Reproduce every line of the material below word for word.
[Begin STORED ROWS]
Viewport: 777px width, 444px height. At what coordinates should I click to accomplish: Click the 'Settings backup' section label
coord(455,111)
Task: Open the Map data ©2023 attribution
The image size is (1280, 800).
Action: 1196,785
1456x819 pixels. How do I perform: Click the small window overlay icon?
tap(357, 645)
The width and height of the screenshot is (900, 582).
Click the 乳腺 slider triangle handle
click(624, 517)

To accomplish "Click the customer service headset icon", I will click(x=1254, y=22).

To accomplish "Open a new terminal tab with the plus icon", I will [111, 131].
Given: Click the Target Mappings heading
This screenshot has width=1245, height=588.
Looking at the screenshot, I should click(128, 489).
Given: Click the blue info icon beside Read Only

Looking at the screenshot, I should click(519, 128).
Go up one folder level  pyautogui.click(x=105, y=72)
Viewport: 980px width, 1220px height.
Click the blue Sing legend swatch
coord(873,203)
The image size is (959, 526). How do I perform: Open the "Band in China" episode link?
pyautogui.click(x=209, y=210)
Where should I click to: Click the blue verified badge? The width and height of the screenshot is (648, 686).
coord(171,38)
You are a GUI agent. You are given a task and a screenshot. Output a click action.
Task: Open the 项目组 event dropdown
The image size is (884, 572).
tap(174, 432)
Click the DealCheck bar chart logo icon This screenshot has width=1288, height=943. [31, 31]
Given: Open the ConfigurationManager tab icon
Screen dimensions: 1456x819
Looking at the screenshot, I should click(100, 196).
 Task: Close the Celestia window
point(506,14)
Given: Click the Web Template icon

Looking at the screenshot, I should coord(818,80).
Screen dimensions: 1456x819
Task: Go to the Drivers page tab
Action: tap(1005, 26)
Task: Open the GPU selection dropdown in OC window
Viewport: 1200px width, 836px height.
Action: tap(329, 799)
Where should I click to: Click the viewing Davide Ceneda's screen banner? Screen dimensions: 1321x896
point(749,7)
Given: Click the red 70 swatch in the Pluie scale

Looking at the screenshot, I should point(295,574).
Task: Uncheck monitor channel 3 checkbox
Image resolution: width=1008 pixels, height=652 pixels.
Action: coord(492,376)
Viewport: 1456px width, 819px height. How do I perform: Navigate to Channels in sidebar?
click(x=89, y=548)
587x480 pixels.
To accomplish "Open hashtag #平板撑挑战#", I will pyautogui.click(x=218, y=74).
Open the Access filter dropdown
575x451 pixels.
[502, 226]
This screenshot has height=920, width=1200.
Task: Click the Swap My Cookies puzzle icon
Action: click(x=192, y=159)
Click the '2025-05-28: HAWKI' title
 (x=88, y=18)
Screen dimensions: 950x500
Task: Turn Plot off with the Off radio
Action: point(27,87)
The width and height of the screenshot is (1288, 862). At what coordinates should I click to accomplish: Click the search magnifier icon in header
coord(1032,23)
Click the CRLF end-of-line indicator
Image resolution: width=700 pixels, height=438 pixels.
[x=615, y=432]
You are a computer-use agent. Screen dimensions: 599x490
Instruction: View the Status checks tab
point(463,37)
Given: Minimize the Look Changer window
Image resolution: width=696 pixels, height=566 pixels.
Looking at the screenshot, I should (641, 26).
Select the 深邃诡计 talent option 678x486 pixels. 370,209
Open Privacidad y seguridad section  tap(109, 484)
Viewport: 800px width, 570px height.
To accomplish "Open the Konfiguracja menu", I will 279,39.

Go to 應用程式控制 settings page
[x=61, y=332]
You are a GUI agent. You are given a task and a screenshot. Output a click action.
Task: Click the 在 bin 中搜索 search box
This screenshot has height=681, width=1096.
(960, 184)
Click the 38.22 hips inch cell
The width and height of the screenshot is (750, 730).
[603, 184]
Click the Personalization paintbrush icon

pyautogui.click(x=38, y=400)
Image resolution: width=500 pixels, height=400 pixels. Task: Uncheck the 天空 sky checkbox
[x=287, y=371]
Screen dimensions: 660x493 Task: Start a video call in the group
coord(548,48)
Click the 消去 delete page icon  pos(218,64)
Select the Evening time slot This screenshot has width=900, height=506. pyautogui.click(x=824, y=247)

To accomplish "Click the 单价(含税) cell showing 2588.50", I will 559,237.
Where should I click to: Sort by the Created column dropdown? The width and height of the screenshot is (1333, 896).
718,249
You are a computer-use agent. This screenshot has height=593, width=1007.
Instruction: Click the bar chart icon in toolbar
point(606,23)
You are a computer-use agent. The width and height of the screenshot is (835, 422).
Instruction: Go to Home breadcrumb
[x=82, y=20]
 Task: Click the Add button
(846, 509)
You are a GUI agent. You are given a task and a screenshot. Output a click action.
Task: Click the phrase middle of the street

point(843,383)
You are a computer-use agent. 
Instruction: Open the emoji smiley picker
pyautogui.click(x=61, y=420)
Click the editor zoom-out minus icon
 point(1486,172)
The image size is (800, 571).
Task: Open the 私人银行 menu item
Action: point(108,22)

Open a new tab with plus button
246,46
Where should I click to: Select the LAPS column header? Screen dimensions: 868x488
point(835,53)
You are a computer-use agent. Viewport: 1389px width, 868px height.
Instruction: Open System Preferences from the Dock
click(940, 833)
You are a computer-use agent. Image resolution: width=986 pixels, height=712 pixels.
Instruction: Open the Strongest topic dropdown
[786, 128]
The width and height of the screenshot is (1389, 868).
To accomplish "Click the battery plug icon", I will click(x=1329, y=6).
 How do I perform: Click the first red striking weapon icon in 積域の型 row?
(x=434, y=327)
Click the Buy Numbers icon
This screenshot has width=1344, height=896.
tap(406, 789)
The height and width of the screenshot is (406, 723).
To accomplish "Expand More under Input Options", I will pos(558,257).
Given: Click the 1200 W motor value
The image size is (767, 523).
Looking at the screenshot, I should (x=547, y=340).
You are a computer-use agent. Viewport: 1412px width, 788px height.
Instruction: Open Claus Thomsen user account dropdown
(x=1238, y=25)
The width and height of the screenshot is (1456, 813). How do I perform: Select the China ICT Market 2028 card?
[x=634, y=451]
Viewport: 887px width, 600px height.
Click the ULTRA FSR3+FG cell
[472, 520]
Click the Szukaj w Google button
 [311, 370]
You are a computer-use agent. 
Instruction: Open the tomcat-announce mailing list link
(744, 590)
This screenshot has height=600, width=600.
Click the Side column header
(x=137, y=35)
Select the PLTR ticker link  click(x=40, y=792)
[End STORED ROWS]
» TASK SOLUTION
Viewport: 777px width, 444px height. At what coordinates should I click to accomplish: Click the 'Settings backup' section label
coord(455,111)
Task: Open the Map data ©2023 attribution
The image size is (1280, 800).
Action: 1196,785
1456x819 pixels. How do I perform: Click the small window overlay icon?
tap(357, 645)
The width and height of the screenshot is (900, 582).
Click the 乳腺 slider triangle handle
click(624, 517)

To accomplish "Click the customer service headset icon", I will click(x=1254, y=22).

To accomplish "Open a new terminal tab with the plus icon", I will [111, 131].
Given: Click the Target Mappings heading
This screenshot has width=1245, height=588.
Looking at the screenshot, I should click(128, 489).
Given: Click the blue info icon beside Read Only

Looking at the screenshot, I should click(519, 128).
Go up one folder level  pyautogui.click(x=105, y=72)
Viewport: 980px width, 1220px height.
Click the blue Sing legend swatch
coord(873,203)
The image size is (959, 526). How do I perform: Open the "Band in China" episode link?
pyautogui.click(x=209, y=210)
Where should I click to: Click the blue verified badge? The width and height of the screenshot is (648, 686).
coord(171,38)
You are a GUI agent. You are given a task and a screenshot. Output a click action.
Task: Open the 项目组 event dropdown
The image size is (884, 572).
tap(174, 432)
Click the DealCheck bar chart logo icon This screenshot has width=1288, height=943. [31, 31]
Given: Open the ConfigurationManager tab icon
Screen dimensions: 1456x819
Looking at the screenshot, I should click(100, 196).
 Task: Close the Celestia window
point(506,14)
Given: Click the Web Template icon

Looking at the screenshot, I should coord(818,80).
Screen dimensions: 1456x819
Task: Go to the Drivers page tab
Action: tap(1005, 26)
Task: Open the GPU selection dropdown in OC window
Viewport: 1200px width, 836px height.
Action: tap(329, 799)
Where should I click to: Click the viewing Davide Ceneda's screen banner? Screen dimensions: 1321x896
point(749,7)
Given: Click the red 70 swatch in the Pluie scale

Looking at the screenshot, I should point(295,574).
Task: Uncheck monitor channel 3 checkbox
Image resolution: width=1008 pixels, height=652 pixels.
Action: coord(492,376)
Viewport: 1456px width, 819px height. How do I perform: Navigate to Channels in sidebar?
click(x=89, y=548)
587x480 pixels.
To accomplish "Open hashtag #平板撑挑战#", I will pyautogui.click(x=218, y=74).
Open the Access filter dropdown
575x451 pixels.
[502, 226]
This screenshot has height=920, width=1200.
Task: Click the Swap My Cookies puzzle icon
Action: click(x=192, y=159)
Click the '2025-05-28: HAWKI' title
 (x=88, y=18)
Screen dimensions: 950x500
Task: Turn Plot off with the Off radio
Action: point(27,87)
The width and height of the screenshot is (1288, 862). At what coordinates should I click to accomplish: Click the search magnifier icon in header
coord(1032,23)
Click the CRLF end-of-line indicator
Image resolution: width=700 pixels, height=438 pixels.
[x=615, y=432]
You are a computer-use agent. Screen dimensions: 599x490
Instruction: View the Status checks tab
point(463,37)
Given: Minimize the Look Changer window
Image resolution: width=696 pixels, height=566 pixels.
Looking at the screenshot, I should (641, 26).
Select the 深邃诡计 talent option 678x486 pixels. 370,209
Open Privacidad y seguridad section  tap(109, 484)
Viewport: 800px width, 570px height.
To accomplish "Open the Konfiguracja menu", I will 279,39.

Go to 應用程式控制 settings page
[x=61, y=332]
You are a GUI agent. You are given a task and a screenshot. Output a click action.
Task: Click the 在 bin 中搜索 search box
This screenshot has height=681, width=1096.
(960, 184)
Click the 38.22 hips inch cell
The width and height of the screenshot is (750, 730).
[603, 184]
Click the Personalization paintbrush icon

pyautogui.click(x=38, y=400)
Image resolution: width=500 pixels, height=400 pixels. Task: Uncheck the 天空 sky checkbox
[x=287, y=371]
Screen dimensions: 660x493 Task: Start a video call in the group
coord(548,48)
Click the 消去 delete page icon  pos(218,64)
Select the Evening time slot This screenshot has width=900, height=506. pyautogui.click(x=824, y=247)

To accomplish "Click the 单价(含税) cell showing 2588.50", I will 559,237.
Where should I click to: Sort by the Created column dropdown? The width and height of the screenshot is (1333, 896).
718,249
You are a computer-use agent. This screenshot has height=593, width=1007.
Instruction: Click the bar chart icon in toolbar
point(606,23)
You are a computer-use agent. The width and height of the screenshot is (835, 422).
Instruction: Go to Home breadcrumb
[x=82, y=20]
 Task: Click the Add button
(846, 509)
You are a GUI agent. You are given a task and a screenshot. Output a click action.
Task: Click the phrase middle of the street

point(843,383)
You are a computer-use agent. 
Instruction: Open the emoji smiley picker
pyautogui.click(x=61, y=420)
Click the editor zoom-out minus icon
 point(1486,172)
The image size is (800, 571).
Task: Open the 私人银行 menu item
Action: point(108,22)

Open a new tab with plus button
246,46
Where should I click to: Select the LAPS column header? Screen dimensions: 868x488
point(835,53)
You are a computer-use agent. Viewport: 1389px width, 868px height.
Instruction: Open System Preferences from the Dock
click(940, 833)
You are a computer-use agent. Image resolution: width=986 pixels, height=712 pixels.
Instruction: Open the Strongest topic dropdown
[786, 128]
The width and height of the screenshot is (1389, 868).
To accomplish "Click the battery plug icon", I will click(x=1329, y=6).
 How do I perform: Click the first red striking weapon icon in 積域の型 row?
(x=434, y=327)
Click the Buy Numbers icon
This screenshot has width=1344, height=896.
tap(406, 789)
The height and width of the screenshot is (406, 723).
To accomplish "Expand More under Input Options", I will pos(558,257).
Given: Click the 1200 W motor value
The image size is (767, 523).
Looking at the screenshot, I should (x=547, y=340).
You are a computer-use agent. Viewport: 1412px width, 788px height.
Instruction: Open Claus Thomsen user account dropdown
(x=1238, y=25)
The width and height of the screenshot is (1456, 813). How do I perform: Select the China ICT Market 2028 card?
[x=634, y=451]
Viewport: 887px width, 600px height.
Click the ULTRA FSR3+FG cell
[472, 520]
Click the Szukaj w Google button
 [311, 370]
You are a computer-use agent. 
Instruction: Open the tomcat-announce mailing list link
(744, 590)
This screenshot has height=600, width=600.
Click the Side column header
(x=137, y=35)
Select the PLTR ticker link  click(x=40, y=792)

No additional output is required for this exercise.